Of course, I don’t think so, but I believe doctors across the nation are uneasy about an “arms race” in technology that seems more inclined to be competitive than actually benefiting the patient. Vehemently, the proponents of technology will castigate those who or demur towards a heavy investment or dependence on technology for clinical decision making.
There was once a standard called the “80/20” rule that was common in laboratory and imaging medicine. If a doctor had more than an 80% probability of a diagnosis or less than a 20% probability of arriving at a diagnosis, then more physical examination was necessary before launching into extensive testing. What I see, though, in online eye-only social networking forums that there is a blanket recommendation that no clinical decision can be made without extensive technology use.

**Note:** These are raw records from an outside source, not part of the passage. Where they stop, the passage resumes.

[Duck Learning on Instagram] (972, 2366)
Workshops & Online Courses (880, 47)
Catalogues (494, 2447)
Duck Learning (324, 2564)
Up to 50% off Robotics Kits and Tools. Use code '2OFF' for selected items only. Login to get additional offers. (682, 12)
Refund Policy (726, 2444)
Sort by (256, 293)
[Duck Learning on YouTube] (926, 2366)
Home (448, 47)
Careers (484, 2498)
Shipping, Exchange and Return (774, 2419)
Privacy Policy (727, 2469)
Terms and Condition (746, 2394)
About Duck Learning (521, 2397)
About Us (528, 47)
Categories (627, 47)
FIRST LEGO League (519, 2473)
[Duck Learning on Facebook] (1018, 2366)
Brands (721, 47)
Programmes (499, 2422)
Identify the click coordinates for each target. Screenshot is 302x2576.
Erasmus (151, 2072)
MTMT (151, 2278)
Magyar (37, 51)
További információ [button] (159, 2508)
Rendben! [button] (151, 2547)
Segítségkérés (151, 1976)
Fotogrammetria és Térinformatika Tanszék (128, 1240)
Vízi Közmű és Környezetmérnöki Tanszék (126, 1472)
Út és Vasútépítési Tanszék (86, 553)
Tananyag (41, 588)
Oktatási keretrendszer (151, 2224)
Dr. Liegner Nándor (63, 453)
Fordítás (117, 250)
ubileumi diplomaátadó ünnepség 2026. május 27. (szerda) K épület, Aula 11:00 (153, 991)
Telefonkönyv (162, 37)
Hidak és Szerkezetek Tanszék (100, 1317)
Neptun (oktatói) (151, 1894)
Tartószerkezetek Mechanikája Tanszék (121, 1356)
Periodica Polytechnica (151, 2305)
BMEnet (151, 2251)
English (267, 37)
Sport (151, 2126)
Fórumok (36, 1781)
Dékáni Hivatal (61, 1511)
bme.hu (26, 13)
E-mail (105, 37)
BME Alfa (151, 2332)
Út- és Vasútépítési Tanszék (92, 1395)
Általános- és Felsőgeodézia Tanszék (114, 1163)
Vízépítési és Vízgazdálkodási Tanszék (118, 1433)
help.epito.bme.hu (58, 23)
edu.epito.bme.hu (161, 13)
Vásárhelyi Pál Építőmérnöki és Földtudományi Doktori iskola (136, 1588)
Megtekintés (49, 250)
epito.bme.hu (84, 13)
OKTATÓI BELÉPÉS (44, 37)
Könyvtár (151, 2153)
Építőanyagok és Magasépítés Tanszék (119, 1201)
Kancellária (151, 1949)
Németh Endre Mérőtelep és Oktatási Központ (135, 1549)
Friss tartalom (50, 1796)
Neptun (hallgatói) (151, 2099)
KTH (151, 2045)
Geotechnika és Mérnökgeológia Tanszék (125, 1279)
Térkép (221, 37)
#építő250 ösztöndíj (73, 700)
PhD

I think our own clinical self confidence or self doubt may also play a part. If we are positioned against other clinicians of other specialties, there is always a potential for trying to compare one’s self with another. But only with clinical experience and exposure and the willingness to make a mistake and recover can a clinician grow. That means clinicians who are not infallible must be willing to make a mistake. Hopefully, our clinical protocols will not make that mistake a dear one nor make the patient harmed by our mistake.
Fortunately, in eye care most clinical problems that are daunting or challenging are slowly progressive. That means that bringing the patient back for follow up will lessen the morbidity of any actual clinical decision making. This should minimize the “damage” that a single clinical mistake may bring to a patient.
I’m not a detractor of high instrument technology. Nor am I complete devotee of it. I believe that a doctor should not be judged on merit by how much instrument testing is done. Unfortunately, our litigious society does control somewhat the behavior of doctors and this is what society has wrought on itself in its quest for infallible medicine.